REGRESSO A CASA
O regresso ao Alentejo acontece por razões muito práticas. Havia a casa, que era do pai, situada num lugar privilegiado e tranquilo da vila de Mértola (pelo menos de inverno, porque de verão há muitos turistas a percorrer a última ruela da vila a contar do rio), que tão bem se presta a reflexões e à escrita – foi nesse sossego que escreveu o livro "Assim nasceu uma língua".
Por outro lado, tinha ali a viver uma filha e o neto. Agora que eles partiram não está arrependido, mas reconhece que o local, que é incontestavelmente “de uma grande beleza natural, tem muitas limitações”. Nomeadamente em matéria de deslocações, que se tornam tão difíceis quando não se tem carro próprio. É o caso, neste momento. “Quando se tem a minha idade, estar a 50 quilómetros do hospital é uma distância muito grande, por exemplo”, resume.
De qualquer forma, dificuldades à parte, o período de adaptação já vai longe. Fernando Venâncio diz que esses primeiros tempos “foram terríveis”, tendo que “se proibir de fazer comparações entre tudo o que tinha perdido e tudo o que lhe faltava ali, porque dava em doido”.

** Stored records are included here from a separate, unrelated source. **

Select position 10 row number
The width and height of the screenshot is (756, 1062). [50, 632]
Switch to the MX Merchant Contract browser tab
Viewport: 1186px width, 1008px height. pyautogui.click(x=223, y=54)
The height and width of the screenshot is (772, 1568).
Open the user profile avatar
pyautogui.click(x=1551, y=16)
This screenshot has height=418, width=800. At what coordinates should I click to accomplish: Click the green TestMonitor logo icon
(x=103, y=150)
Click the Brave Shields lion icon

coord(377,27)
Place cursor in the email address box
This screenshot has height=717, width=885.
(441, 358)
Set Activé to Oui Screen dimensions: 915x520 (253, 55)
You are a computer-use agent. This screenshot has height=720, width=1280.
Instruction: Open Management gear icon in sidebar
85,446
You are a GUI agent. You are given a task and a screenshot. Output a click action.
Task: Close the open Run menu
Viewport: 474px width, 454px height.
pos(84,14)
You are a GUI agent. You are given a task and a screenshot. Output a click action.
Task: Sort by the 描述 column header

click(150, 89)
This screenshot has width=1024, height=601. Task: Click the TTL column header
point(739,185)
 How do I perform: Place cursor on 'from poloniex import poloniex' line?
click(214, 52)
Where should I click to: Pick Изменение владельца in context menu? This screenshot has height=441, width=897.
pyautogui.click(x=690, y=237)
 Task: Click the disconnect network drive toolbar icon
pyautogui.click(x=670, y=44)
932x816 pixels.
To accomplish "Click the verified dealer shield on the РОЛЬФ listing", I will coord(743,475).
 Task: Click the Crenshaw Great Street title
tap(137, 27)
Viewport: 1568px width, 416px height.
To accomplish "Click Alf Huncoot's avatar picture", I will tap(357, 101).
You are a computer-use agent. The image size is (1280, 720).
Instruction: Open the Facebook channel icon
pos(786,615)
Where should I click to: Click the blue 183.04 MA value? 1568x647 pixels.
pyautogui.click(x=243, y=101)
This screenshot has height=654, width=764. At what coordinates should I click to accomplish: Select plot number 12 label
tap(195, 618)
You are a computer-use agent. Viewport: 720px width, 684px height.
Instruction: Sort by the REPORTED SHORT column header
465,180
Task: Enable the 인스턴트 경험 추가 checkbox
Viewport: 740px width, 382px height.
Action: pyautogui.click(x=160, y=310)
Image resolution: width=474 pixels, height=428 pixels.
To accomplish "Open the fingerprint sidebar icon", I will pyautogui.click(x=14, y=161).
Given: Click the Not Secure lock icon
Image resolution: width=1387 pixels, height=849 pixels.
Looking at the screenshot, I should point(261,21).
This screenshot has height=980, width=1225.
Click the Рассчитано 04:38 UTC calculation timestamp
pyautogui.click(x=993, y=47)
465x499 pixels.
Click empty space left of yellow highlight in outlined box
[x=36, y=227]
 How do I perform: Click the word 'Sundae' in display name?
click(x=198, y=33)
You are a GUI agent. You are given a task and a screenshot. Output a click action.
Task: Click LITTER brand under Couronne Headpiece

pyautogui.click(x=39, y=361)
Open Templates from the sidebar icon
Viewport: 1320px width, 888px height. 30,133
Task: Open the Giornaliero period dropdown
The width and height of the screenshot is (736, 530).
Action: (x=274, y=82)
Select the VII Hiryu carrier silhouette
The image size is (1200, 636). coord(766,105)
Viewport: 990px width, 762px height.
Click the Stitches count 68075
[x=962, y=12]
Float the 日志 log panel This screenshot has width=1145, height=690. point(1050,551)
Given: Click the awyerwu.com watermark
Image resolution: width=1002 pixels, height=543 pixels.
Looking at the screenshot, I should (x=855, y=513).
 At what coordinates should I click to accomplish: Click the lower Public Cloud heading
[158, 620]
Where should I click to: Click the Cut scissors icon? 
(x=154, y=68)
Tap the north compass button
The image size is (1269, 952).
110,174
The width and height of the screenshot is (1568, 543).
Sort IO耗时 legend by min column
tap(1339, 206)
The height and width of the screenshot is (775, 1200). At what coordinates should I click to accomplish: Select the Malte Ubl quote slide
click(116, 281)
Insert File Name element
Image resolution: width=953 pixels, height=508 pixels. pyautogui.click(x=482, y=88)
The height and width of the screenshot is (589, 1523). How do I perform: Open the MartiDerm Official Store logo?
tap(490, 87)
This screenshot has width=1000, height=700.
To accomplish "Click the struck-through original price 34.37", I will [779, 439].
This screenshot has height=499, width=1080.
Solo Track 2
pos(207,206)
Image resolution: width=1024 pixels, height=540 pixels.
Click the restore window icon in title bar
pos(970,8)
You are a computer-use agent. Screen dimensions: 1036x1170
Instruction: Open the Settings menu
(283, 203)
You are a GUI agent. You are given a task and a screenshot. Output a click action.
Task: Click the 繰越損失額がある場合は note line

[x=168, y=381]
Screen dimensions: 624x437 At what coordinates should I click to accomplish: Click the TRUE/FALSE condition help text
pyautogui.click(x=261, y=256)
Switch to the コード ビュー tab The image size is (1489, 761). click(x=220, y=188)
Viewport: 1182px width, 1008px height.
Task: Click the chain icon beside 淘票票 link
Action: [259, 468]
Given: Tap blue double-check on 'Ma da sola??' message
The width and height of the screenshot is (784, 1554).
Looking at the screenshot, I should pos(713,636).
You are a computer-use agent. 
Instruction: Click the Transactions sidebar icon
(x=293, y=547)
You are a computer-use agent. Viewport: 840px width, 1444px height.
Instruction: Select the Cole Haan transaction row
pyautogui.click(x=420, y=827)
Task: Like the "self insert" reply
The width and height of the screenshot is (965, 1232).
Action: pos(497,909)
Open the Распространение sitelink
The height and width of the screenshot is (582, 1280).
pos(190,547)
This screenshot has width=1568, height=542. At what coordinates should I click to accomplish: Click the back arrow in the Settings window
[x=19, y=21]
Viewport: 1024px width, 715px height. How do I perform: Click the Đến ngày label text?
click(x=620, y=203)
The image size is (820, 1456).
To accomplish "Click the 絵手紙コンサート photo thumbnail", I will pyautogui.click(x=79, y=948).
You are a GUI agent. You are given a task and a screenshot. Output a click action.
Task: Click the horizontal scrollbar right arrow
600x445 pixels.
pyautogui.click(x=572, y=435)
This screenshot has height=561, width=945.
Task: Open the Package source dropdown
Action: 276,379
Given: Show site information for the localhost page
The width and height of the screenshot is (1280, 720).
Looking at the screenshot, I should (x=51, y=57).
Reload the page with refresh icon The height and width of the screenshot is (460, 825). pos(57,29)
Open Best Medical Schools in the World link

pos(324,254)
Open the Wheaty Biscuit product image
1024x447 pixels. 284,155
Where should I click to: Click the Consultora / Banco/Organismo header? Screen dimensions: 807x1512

Três anos e meio depois, está habituado. “Já voltei à Holanda várias vezes. Já sei que não vivo lá, esse capítulo fechou-se e, portanto, estou em paz a esse respeito”.
Agora, os dias correm sem grandes sobressaltos ao sabor das estações e das rotinas que foi interiorizando. Há a vida social virtual “intensíssima no Facebook”, comenta com uma boa gargalhada, explicando que tem cinco mil amigos na rede. Minimiza as reações que os seus 'posts' podem provocar, mas sente “um gosto muito grande em ser lido por 30, 40 pessoas”. E há a vida social real, em Mértola, que “é muito agradável”. Mas mesmo esta obriga-se a limitar porque tem muito trabalho pela frente: o próximo livro está em marcha, há outro programado com tema definido, e tem projetos para escrever “vários nos próximos 20 anos”.
Fernando Venâncio explica que o livro que está a escrever neste momento partiu de um convite da editora Guerra & Paz, que também propôs o tema. Vai ser sobre figuras de estilo, e já tem título: "Se chover, tem aqui um guarda-chuva". Ainda não há data de publicação agendada, mas vai ter que o entregar no verão. “Tenho um editor que me convida para escrever, o que é realmente um sonho. Melhor do que isso não há no mundo, por isso estou muito feliz, muito contente e muito grato”, sublinha. E depois deste virá outro, segundo o autor, uma obra “volumosa” à semelhança de "Assim nasceu uma língua", que se propõe contar a influência do espanhol e do francês na língua portuguesa.
Com dias tão preenchidos pela frente, Fernando Venâncio vai ter “que ter uma grande disciplina, porque o ato da escrita impõe algum isolamento”. E nesse sentido, a sua casa, vizinha do castelo, é o lugar certo para a criação. “Este lugar é ótimo para escrever, está a ver esta tranquilidade?”.
DESACORDO ORTOGRÁFICO
Fernando Venâncio discorda do Acordo Ortográfico (AO) de 1990. Ele, que até nem é contra os acordos diplomáticos sobre questões linguísticas, e até chegou a propor um em 1984 num longo artigo que escreveu no "Jornal de Letras", diz no entanto que o AO de 1990 não tem sentido: “Está muito mal concebido, sobretudo para o português de Portugal. Não só está desordenado, como provoca, e já está a provocar, uma porção de mal-entendidos, chamadas hipercorreções”.
Um dos erros mais pertinentes “é o enorme paradoxo que existe entre o princípio de que a pronúncia é o primeiro critério e não a etimologia, e o resultado”. E o resultado, por vezes, “é não sabermos o que quem escreve quer dizer, é preciso ler bem, e não se lê bem”.